To deal with this feeling, you must first learn to like yourself. If you like yourself, it’s easier to deal with being alone, to not depend on others for your sense of identity and self-worth. Remind yourself frequently of what you like about yourself, and combat those negative internal thoughts that make you need external validation. Liking yourself also makes you more relaxed, which makes it easier to make social connections, which in turn helps combat loneliness and anxiety.
That may sound like a case of “easier said than done,” but with practice, it does get easier. For the positive affirmations, you might benefit from keeping a journal of positive thoughts. Whenever you think of something good about yourself, write it down. Even something as simple as being organized, liking your smile, or being a good neighbor should go on the list. Then when the negative fears start, you can refer to your list of positive attributes.
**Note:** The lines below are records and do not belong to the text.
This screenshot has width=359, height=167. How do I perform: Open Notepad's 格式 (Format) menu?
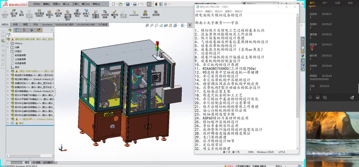click(218, 11)
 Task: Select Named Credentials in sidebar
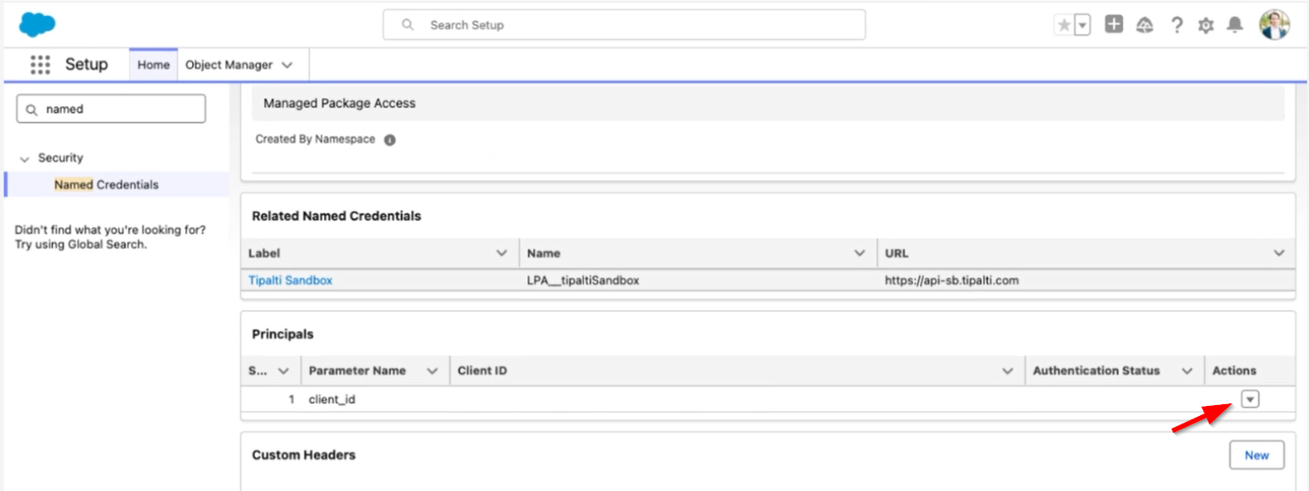tap(106, 184)
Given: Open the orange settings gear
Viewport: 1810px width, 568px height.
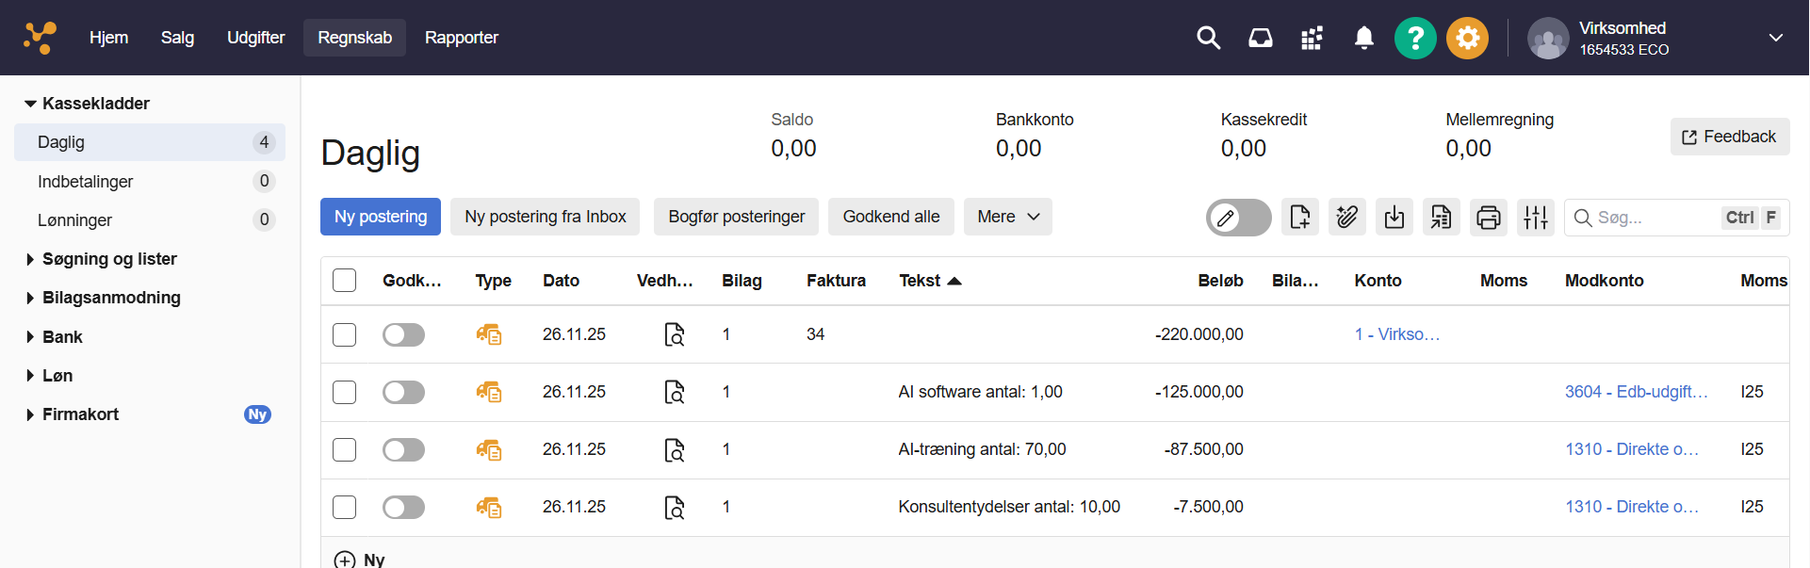Looking at the screenshot, I should [x=1467, y=39].
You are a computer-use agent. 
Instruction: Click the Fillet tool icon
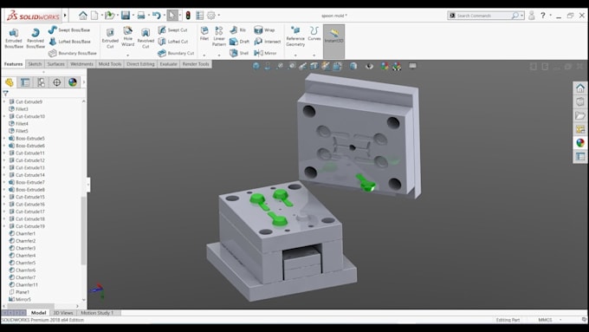(204, 34)
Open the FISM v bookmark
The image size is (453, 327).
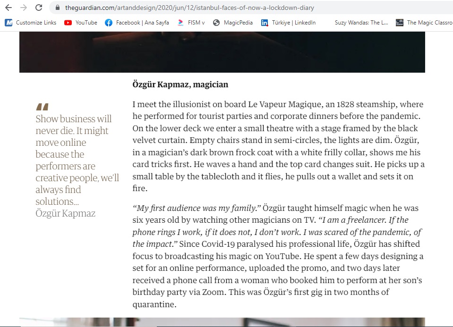(x=191, y=23)
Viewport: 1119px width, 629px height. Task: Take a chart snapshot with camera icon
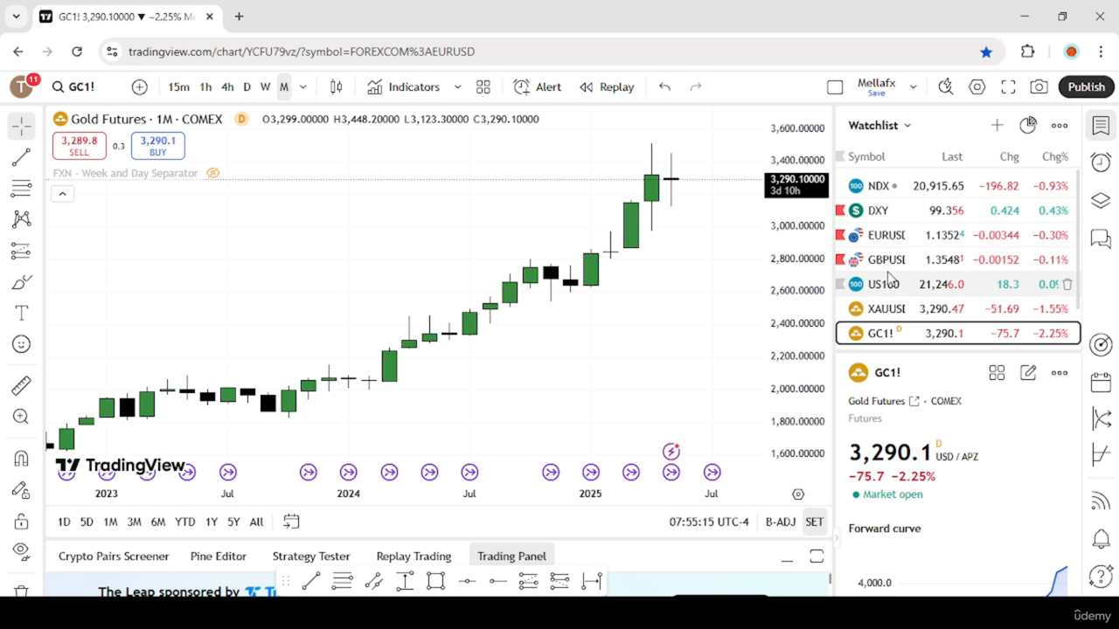pos(1039,86)
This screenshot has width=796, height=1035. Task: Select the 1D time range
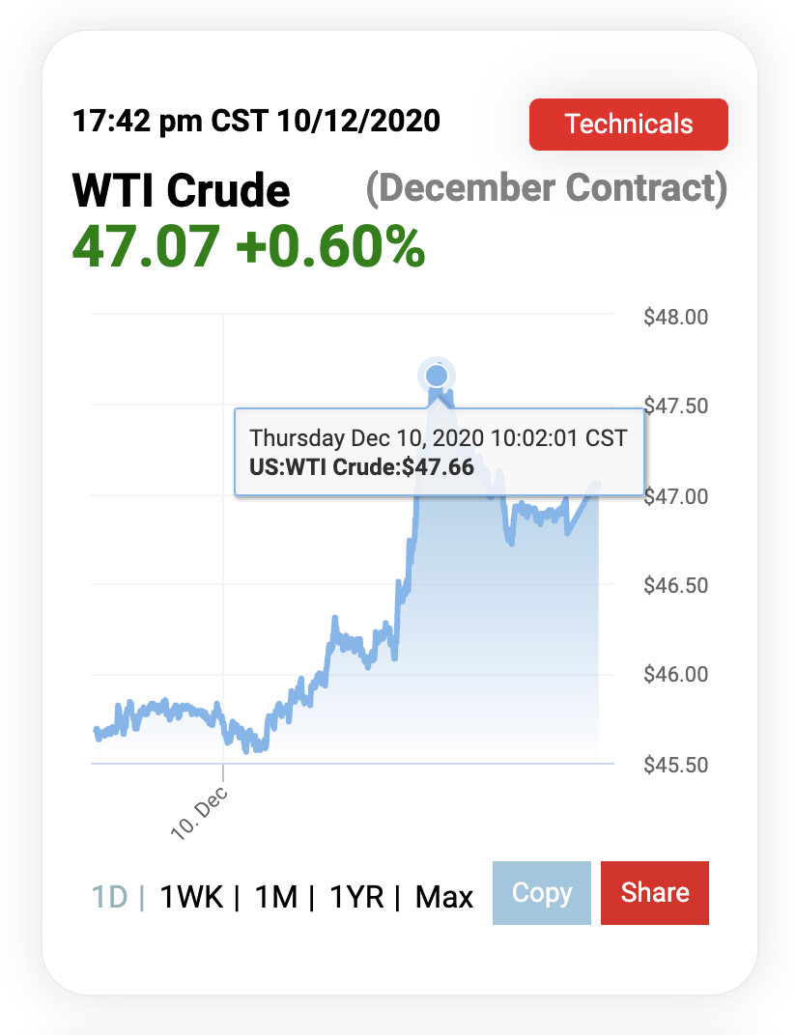109,897
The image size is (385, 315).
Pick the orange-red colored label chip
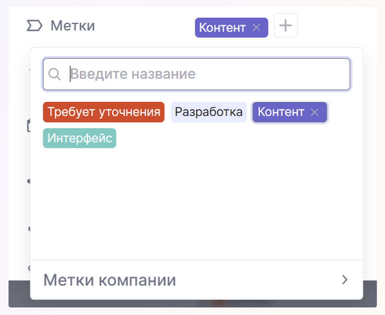click(104, 112)
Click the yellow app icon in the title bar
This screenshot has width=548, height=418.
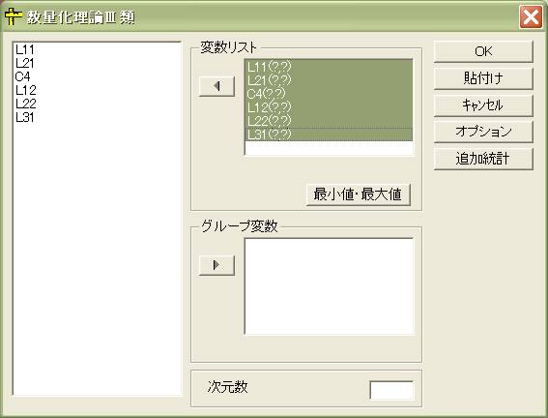(14, 16)
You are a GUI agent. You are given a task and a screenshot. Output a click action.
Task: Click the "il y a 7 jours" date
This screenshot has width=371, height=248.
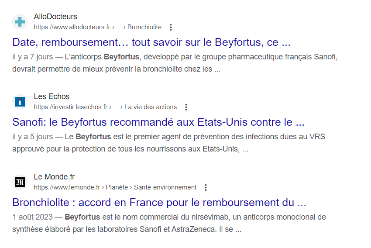[32, 57]
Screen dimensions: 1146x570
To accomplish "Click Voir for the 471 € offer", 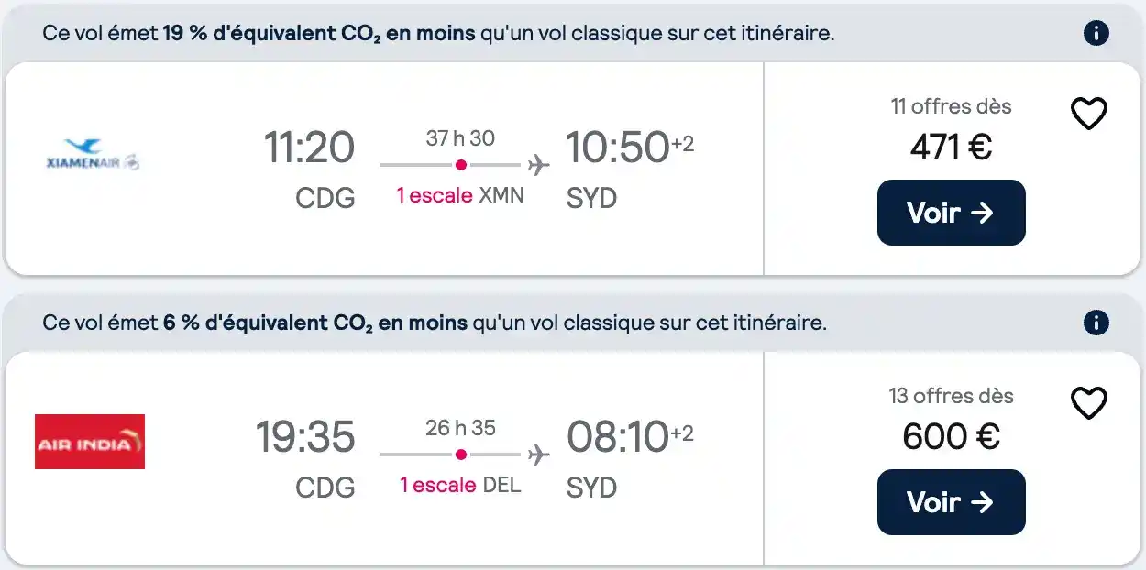I will (x=951, y=213).
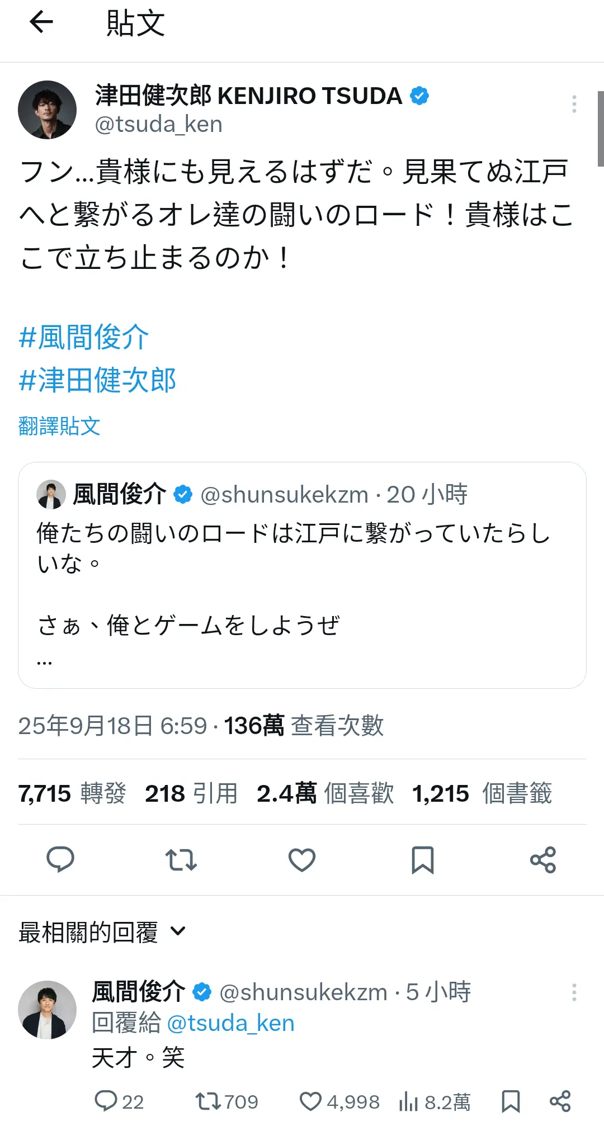Open the main post's three-dot menu
The width and height of the screenshot is (604, 1126).
click(x=574, y=104)
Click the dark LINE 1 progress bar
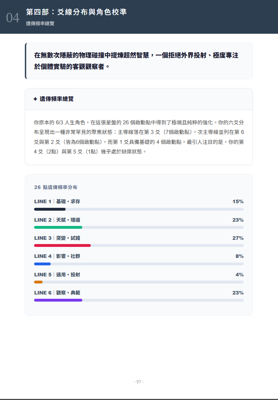The image size is (278, 400). click(x=50, y=209)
For both anxiety and loneliness, one of the best remedies is exercise. This doesn’t necessarily mean going to the gym: going for a brisk walk, hopping on the stationary bike, or even just doing jumping jacks in your living room can give you the same effect. The key is to get your heart pumping. Aerobic exercise has the unique ability to both stimulate and calm, to relieve depression and anxiety, and to energize and relax you.
There are both chemical and behavioral benefits of exercise. Exercise reduces the amount of stress hormones in your system, and at the same time, it stimulates your body to produce endorphins, which are your body’s natural mood elevators. Out with the bad, in with the good: exercise gives you a double-edged mental benefit. On the behavioral side, you’ll feel better physically and feel better about yourself, which enhances your self-image.
If regular aerobic exercise isn’t enough to reduce your anxiety levels, try deep breathing exercises. Breathing exercises are easy to learn and don’t require you to buy any special equipment. It’s can be as easy as forcing yourself to concentrate on your breathing and consciously relaxing your muscles.
Anxiety and loneliness can be treated at home with some of the techniques mentioned above. However, if your symptoms are not improving or if they become worse, you should seek professional help.